İNSANDA SEVGİ

Sevgi, insanın bir şeye ve kimseye karşı beslediği eşsiz bir duygudur. Her zorluğa katlanılarak ulaşılan sevgi, sonsuz mutlulukların yaşanma nedeni olur. Sevgi hissi olmadan hiçbir fedakarlık yapılamaz, bir eser meydana getirmek için hiçbir gayret sarf edilmez. Sevgi ile yüklü olan insan, cazip kılınan geçici dünya nimetlerine boş ve aldatıcı bir sevgi duyabilir. İlâhî Güzel’den belirdiği için güzeldir, bundan dolayı sevilebilir. Yunus Emre’nin söylediği gibi : « Yaratandan ötürü, yaratılanları severim.» Bunun için onlara karşı duyulan sevgi basamağında kalanların Dünyadaki sınavı kaybedecekleri kaçınılmaz olacaktır.

Yüce Allah’ın kulundan istediği ve ilâhî bir güç olarak verdiği sevginin, vahyin doğrultusunda oluşmasıdır.
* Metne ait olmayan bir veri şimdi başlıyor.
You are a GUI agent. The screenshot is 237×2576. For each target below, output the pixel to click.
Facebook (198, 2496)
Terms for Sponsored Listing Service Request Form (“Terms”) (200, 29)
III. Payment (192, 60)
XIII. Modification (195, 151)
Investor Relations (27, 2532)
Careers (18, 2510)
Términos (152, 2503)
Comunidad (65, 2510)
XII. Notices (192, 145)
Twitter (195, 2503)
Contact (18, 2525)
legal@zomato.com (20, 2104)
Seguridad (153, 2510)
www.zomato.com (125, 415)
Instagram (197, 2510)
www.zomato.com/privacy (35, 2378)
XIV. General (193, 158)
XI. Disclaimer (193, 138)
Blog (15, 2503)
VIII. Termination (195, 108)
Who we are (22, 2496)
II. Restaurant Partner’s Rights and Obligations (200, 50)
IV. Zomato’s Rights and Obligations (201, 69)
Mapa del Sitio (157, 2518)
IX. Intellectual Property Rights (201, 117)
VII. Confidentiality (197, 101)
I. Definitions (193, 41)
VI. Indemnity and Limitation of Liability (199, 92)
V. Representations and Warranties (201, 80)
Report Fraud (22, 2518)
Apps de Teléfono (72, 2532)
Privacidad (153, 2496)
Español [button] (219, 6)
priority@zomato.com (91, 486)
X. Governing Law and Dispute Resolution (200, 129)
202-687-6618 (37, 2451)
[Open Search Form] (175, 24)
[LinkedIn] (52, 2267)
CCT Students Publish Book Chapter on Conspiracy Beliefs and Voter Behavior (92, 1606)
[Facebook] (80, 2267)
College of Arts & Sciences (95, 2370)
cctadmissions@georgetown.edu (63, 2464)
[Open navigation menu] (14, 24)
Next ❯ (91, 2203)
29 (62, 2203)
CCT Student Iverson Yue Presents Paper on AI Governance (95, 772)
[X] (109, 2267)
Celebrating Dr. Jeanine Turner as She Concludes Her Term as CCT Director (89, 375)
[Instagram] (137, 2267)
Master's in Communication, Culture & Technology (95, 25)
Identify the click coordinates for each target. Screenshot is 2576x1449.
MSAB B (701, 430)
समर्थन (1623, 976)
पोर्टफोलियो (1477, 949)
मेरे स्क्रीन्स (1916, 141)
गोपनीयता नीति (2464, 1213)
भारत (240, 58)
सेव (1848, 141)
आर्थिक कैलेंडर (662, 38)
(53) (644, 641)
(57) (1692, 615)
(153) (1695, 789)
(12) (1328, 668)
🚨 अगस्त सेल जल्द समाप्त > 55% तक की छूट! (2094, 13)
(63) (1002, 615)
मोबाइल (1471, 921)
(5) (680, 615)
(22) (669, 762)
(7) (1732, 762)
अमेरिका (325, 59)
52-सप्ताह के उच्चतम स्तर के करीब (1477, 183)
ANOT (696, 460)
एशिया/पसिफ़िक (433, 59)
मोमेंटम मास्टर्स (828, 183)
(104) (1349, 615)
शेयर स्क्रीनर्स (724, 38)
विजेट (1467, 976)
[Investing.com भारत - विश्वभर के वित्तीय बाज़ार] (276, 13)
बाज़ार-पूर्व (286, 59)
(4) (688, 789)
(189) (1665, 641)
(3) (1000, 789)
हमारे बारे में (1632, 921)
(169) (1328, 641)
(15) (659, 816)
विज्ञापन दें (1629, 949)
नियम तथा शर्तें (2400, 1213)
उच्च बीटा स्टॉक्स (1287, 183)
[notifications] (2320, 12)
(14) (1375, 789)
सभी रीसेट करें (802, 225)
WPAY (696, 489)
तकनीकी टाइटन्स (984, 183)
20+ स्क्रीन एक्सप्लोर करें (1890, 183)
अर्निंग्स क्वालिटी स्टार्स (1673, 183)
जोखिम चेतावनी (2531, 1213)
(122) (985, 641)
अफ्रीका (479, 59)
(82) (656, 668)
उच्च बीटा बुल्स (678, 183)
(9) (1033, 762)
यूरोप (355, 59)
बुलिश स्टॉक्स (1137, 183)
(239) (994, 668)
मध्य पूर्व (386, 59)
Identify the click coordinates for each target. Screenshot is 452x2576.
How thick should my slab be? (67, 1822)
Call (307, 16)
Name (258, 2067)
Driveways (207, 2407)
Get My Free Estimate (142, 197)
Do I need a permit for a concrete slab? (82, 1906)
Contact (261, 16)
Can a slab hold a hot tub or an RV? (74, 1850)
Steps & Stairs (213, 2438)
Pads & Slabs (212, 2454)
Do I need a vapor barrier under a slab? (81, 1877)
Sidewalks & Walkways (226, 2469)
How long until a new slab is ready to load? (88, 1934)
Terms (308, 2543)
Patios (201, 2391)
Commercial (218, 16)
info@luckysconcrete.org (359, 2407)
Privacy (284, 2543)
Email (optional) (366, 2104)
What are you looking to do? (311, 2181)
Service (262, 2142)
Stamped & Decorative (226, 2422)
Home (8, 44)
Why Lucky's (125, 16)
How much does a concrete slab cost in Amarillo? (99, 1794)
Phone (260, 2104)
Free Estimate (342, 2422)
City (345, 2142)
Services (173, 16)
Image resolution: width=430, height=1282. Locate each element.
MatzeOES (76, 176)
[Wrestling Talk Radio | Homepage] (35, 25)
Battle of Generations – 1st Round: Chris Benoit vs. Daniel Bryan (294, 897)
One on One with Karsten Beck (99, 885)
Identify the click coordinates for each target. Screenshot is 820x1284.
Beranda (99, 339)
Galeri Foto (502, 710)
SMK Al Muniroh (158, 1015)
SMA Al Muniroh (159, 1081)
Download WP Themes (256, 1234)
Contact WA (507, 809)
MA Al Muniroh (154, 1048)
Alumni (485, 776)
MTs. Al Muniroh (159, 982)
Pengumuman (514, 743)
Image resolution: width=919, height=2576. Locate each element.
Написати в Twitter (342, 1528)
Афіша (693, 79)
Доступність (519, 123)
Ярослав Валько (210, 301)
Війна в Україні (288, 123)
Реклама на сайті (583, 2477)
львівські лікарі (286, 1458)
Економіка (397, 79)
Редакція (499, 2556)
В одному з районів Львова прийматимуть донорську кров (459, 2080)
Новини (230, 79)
Bunun için insanlar İlâhî Kitap’larla uyarılmışlardır. Kullar, Kur’an’ın kılavuzluğu olmadan neyin sevgiye layık olduğunu bilemezler. Bakara 2/216 : «Bir şeyi sevebilirsiniz, o şey sizin için kötüdür; bir şeyden tiksinirsiniz o şey sizin için hayırlıdır. Allah bilir siz bilmezsiniz.» İnsandaki sevgi duygusu, Allah’a giden yolda basamak basamak çıkılarak yaşanmalı, yalnız insanlara değil bütün varlıklara gösterilmelidir. İman edenlerden başlayarak insanlar, hayvanlar, bitkiler, bilip bilmediğimiz bütün varlıklar sevilmelidir. Sevginin üst noktasını ana-baba sevgisi oluşturur. Peygamber Efendimize gönlümüzde hissettiğimiz sevgi, kulun kemale erişinin göstergesidir. Gerçek sevgi ise Yüce Allah’a duyulandır.

Kur’an’ın ışığında insanda sevgi; Allah’ın sevmediği, lanet ettiği, gazabına sebep olduğu duygular Negatif Sevgi’yi; Allah’ın sevdiği, razı ve hoşnut olduğu duygular da Pozitif Sevgi’yi oluşturur. En üst basamağı Son Peygamber Sevgisi ve zirvesi de Allah Sevgisi’dir.

NEGATİF SEVGİ

Negatif Sevgi; Kur’an’ın onay verdiklerinin dışında, başka sevgilerin insanın gönlünde taht kurmasıdır. Boş ve zararlı arzular sevgili olur ki; “insanlar veya cansız putları tanrılaştırma” “aşırı mal ve servet sevgisi”, “mevki ve şöhrete çok düşkünlük”, “nefsin olumsuz sevgisi” gibi ters duygulardır. Bunlar; insanların olgunlaşmasını önleyen zararlı oluşumlardır ki onların dünyalarını karartır, alçaltıcı bir azab ile cezalandırılmaları da hak olur.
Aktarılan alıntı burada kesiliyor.